Was your large purchase something questionable? Could it be argued as a cash equivalent? Why so much secrecy?

Already answered. See up thread.

I know you weren’t asking me, but here’s the breakdown of our charges on each card:

Wife’s: paypal for $2650, geico for $1389.90, grubhub for $81.20

Mine: paypal for $4308.62

The two paypal transactions were technically ebay purchases, but I paid via paypal. And! I got full 2x rewards for everything on each card. So based on that, and the whole “NET PURCHASES” fine print, I’m going to assume I just have to wait the 90+ days. I’ve never gotten a bonus with NFCU, so I have zero previous experience to go on as far as that goes. Rewards have posted as expected though.

Just to follow up, I now have my answer from NFCU on my large Flagship charge. They are applying (what I above referred to as) Singapore rules . . . without giving proper notice to cardholders. Frankly, they are doing this without offering ANY notice whatsoever.

I have not encountered this sort of thing prior. In the past, when there was a problem or a question, the CC issuer would attempt to put such a charge through as a cash advance. Failing that the charge would be denied.

But NFCU put the charge through as a purchase, then turned around and denied rewards credit for that purchase, all without any notice whatsoever. Thus I never had opportunity to say: “Well, if you’re denying my rewards then I do not want to go forward with the charge”.

NFCU Flagship was not my first time charging this identical purchase. I have received rewards on this same purchase from at least nine other CC issuers. Not nine charges. Nine separate and distinct CC issuers, all different CC companies. So you can understand better why I did not see coming what NFCU Flagship did to me.

This will not happen a second time.

1 Like

Hello, Argyll

NFCU claims my purchase amounts to a cash equivalent. They base this solely on the MCC.

I want to reiterate that in the instance of NINE other, distinct, credit cards, the exact same charge earned rewards with no pushback, no problems at all, and no assertion of it being a cash equivalent.

If you read carefully my Singapore thread, especially the OP there, you will have a better handle on what happened to me. If you look at the MCC list mentioned there for Singapore, you will have some clue as to the rules I think NFCU is applying . . . . without saying so.

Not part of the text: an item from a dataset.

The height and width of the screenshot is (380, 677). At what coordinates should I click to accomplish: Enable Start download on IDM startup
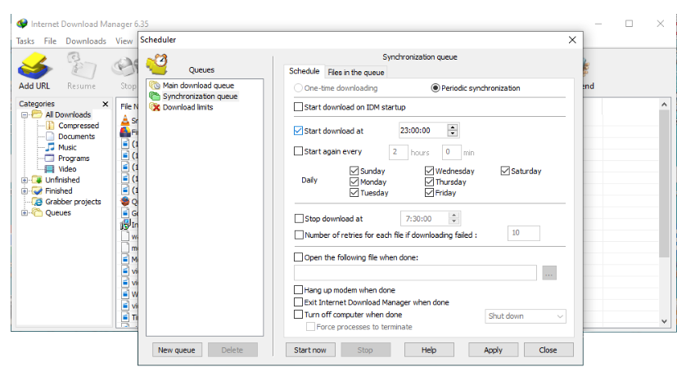point(298,107)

If they said it’s a cash equivalent, it’s in the terms and conditions that rewards may not apply.

It all comes down to how broadly the various CC companies DEFINE cash equivalent. When the vast majority are going in one direction, and NFCU is going in a different direction, then I believe NFCU is the odd man out.

The Singapore rules point to the direction NFCU has taken. They are VERY inclusive of all sorts of “quasi cash” transactions. But until I ran into NFCU I had not encountered those rules being applied by any other USA CC issuer . . . . not even the most strict or notorious.

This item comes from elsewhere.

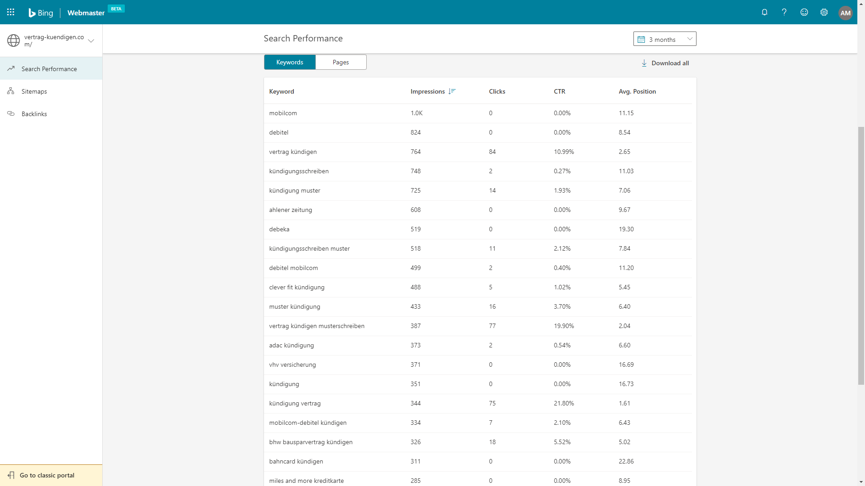
Task: Click Download all link
Action: [670, 63]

It is interesting to me that a credit union, of all places, appears to be this strict with members. Credit unions are supposed to be member friendly. NFCU is NOT member friendly. At least to me, the Flagship card is worse than worthless. That large charge they accepted and then denied rewards I could have made with any number of other cards and gotten rewards easily. I am finished with NFCU. This is America. I do not play by Singapore rules.

1 Like

As you’re engaging in some sort of MS arbitrage that is so questionable you need to keep it secret, instead of high dudgeon why not be happy you’re getting away with it at a lot of other places?